■ Text block ■
--- START ---

Samantha Bowen

Great Britain

Personal information
- Born: 21 March 1986 (age 40) Mountain Ash, Wales
- Nationality: GBR
- Listed height: 1.77 m (5 ft 10 in)

Career information
- Drafted by: FDSW Celtic Dragons

= Samantha Bowen =

British volleyball player

Samantha Bowen (born 21 March 1986) is a former British soldier and British sitting volleyball player. Bowen was discharged from the British Army in 2008 after suffering shrapnel wounds following a mortar attack during active duty in Iraq. Bowen subsequently took up the sport of sitting volleyball and represented Great Britain at the 2012 Summer Paralympics.

==Personal history==
Bowen was born in the town of Mountain Ash, Wales, in 1986 and was educated at Mountain Ash Comprehensive School. She joined the British Army at the age of 16 and became a gunner in the Royal Artillery. In 2006 Bowen was on tour in Iraq, operating surveillance drones in Amarah. On 15 May a mortar attack against her base by Iraqi insurgents resulted in Bowen suffering shrapnel wounds to her right leg and back, which almost resulted in her bleeding to death. Emergency surgery saved her life in Iraq before she was flown to Selly Oak Hospital in Birmingham for further surgery. The injuries to her leg were severe, and after a dozen operations she still has paralysis of the leg which has also resulted in her wearing a brace on her foot to enable her to walk. In 2008, the British Army medically discharged Bowen, a decision that angered her. More recently, she underwent another surgery to have the lower leg amputated and refitted with a prosthetic leg.

==Sitting volleyball history==
In 2011, an old school friend persuaded Bowen to try out a sitting volleyball team, the FSDW Celtic Dragons, based in Cardiff. Bowen made a strong impression and in September 2011 was part of the Women's Great Britain team that competed in the EVCD (European Committee Volleyball for Disabled) European Championships in Rotterdam. The team failed to win any of their games, finishing seventh. Bowen was then selected for the Women's Great Britain team to play in Cairo in the WOVD (World Organisation Volleyball for Disabled) Intercontinental Cup. Britain again finished bottom of their group.

Although not securing strong performances leading up to the games, as host nation, the Great Britain women's sitting volleyball team qualified for the 2012 Summer Paralympics, and Bowen was part of the 11 strong squad. The British team lost all three of their Paralympic matches failing to progress to the knock-out stages, though Bowen had a good game against Japan, finishing as the team's top scorer.

After the Paralympics Bowen was selected, along with Welsh Olympian Dai Greene, as the mystery runner in the annual Nos Galan road race.

--- END ---

■ Given information ■
--- START ---

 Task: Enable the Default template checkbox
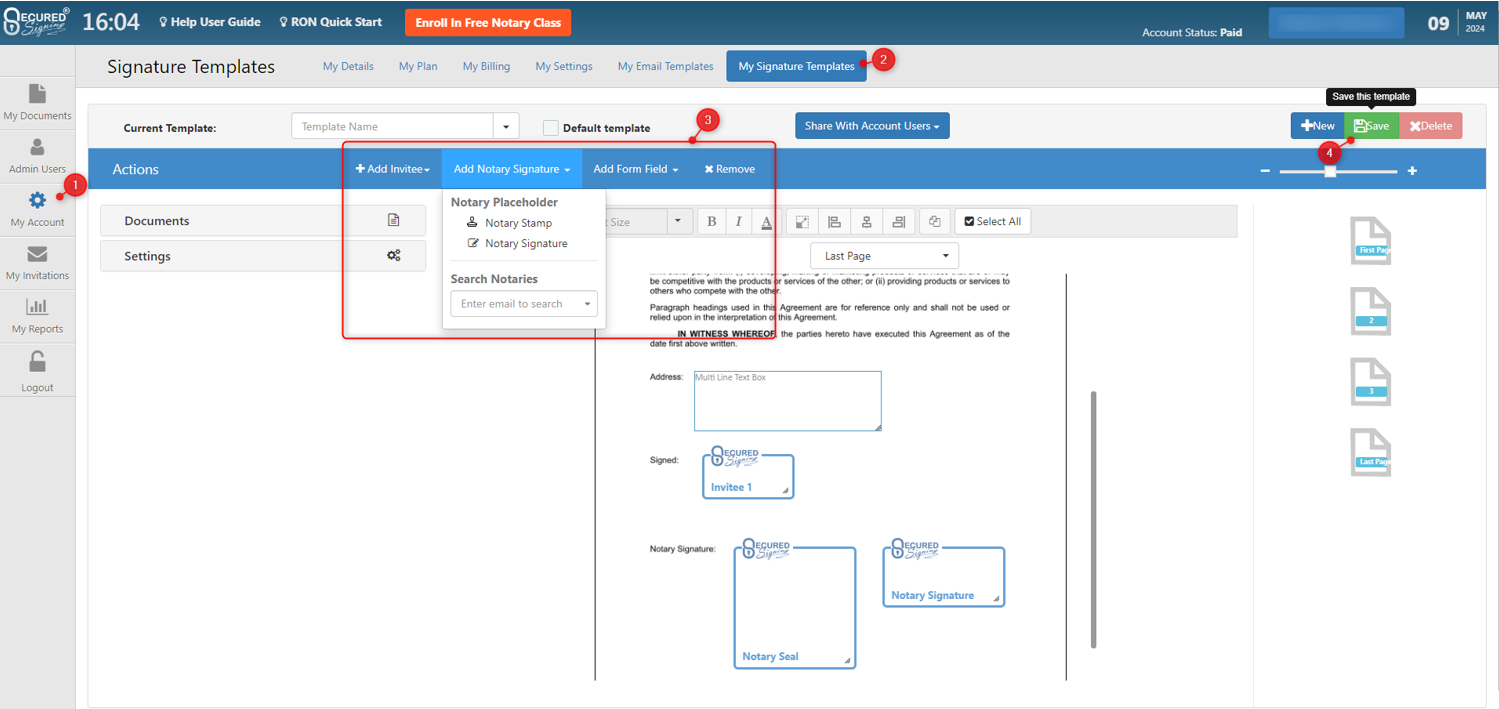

--- END ---

■ Problem A ■
Say whether each statement agrees with the Samantha Bowen text, giving yes or no and quoting the deciding words of the text. (i) Bowen joined the British Army at age 16. (ii) The mortar attack wounded Bowen's left leg. (iii) At the European Championships in Rotterdam, the Women's Great Britain team finished fifth.
■ Problem B ■
Reproduce part of the Samantha Bowen text word for word. Begin at the words "Although not securing" and stop after the words "Galan road race.".

■ Task result A ■
(i) Yes: "She joined the British Army at the age of 16"
(ii) No: "shrapnel wounds to her right leg and back"
(iii) No: "The team failed to win any of their games, finishing seventh."

■ Task result B ■
Although not securing strong performances leading up to the games, as host nation, the Great Britain women's sitting volleyball team qualified for the 2012 Summer Paralympics, and Bowen was part of the 11 strong squad. The British team lost all three of their Paralympic matches failing to progress to the knock-out stages, though Bowen had a good game against Japan, finishing as the team's top scorer.

After the Paralympics Bowen was selected, along with Welsh Olympian Dai Greene, as the mystery runner in the annual Nos Galan road race.